National NOW Times >> Spring 2004 >> Article
Faltering Job Market, Economy Weigh Heavily on Voters' Minds
Women and Minorities Bear Brunt of Crisisby Michele Keller, Internet Communications Manager
Times have certainly changed in the three years since George W. Bush took office in January 2001. The United States has lost 2.8 million private-sector jobs, and millions of employed workers worry about their ability to cover health care expenses and make ends meet. The long-term unemployment rate, which tracks workers who have been jobless for six months or more, is the highest in more than 20 years.
More and more U.S. jobs are being moved offshore – up to 14 million white-collar jobs in the next few years, according to some studies. At the same time, many of the limited new jobs that are being created do not provide family-supporting wages, health care or retirement security.
Does Bush Have a Plan?
Promising to reinvigorate the troubled economy, Bush proposed a massive $726 billion tax cut package in February 2003, which, according to the Economic Policy Institute, would push the federal budget to a record deficit in 2004 and eliminate 750,000 more jobs over the next decade. In May 2003, Congress passed a $320 billion tax measure that gave the wealthiest 1 percent of Americans an average of almost $100,000 in tax reductions over the next four years.
Instead of cutting taxes for low-income workers, investing in the nation's schools, funding a meaningful Medicare drug benefit, or strengthening Social Security for future generations, the Bush administration cut taxes for its multi-millionaire supporters.

* Extracted material
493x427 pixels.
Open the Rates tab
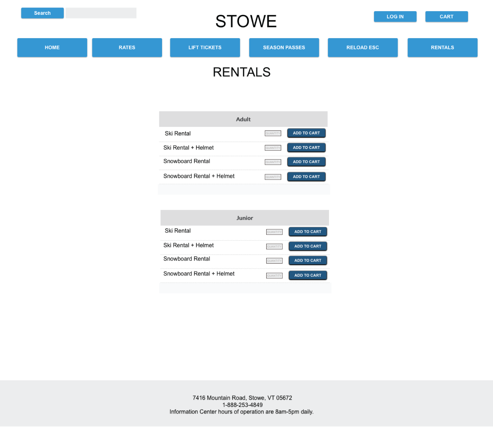click(127, 48)
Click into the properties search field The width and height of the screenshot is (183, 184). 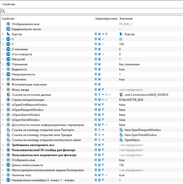pyautogui.click(x=93, y=11)
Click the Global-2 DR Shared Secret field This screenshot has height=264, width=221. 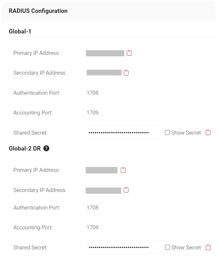pyautogui.click(x=125, y=248)
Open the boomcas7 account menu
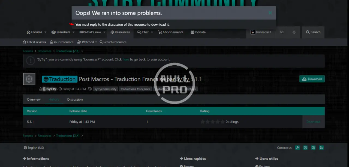The image size is (349, 167). 261,32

* Work to complete
Please give the number of private-sector jobs the United States had lost since January 2001, according to the job market article.

* Response
2.8 million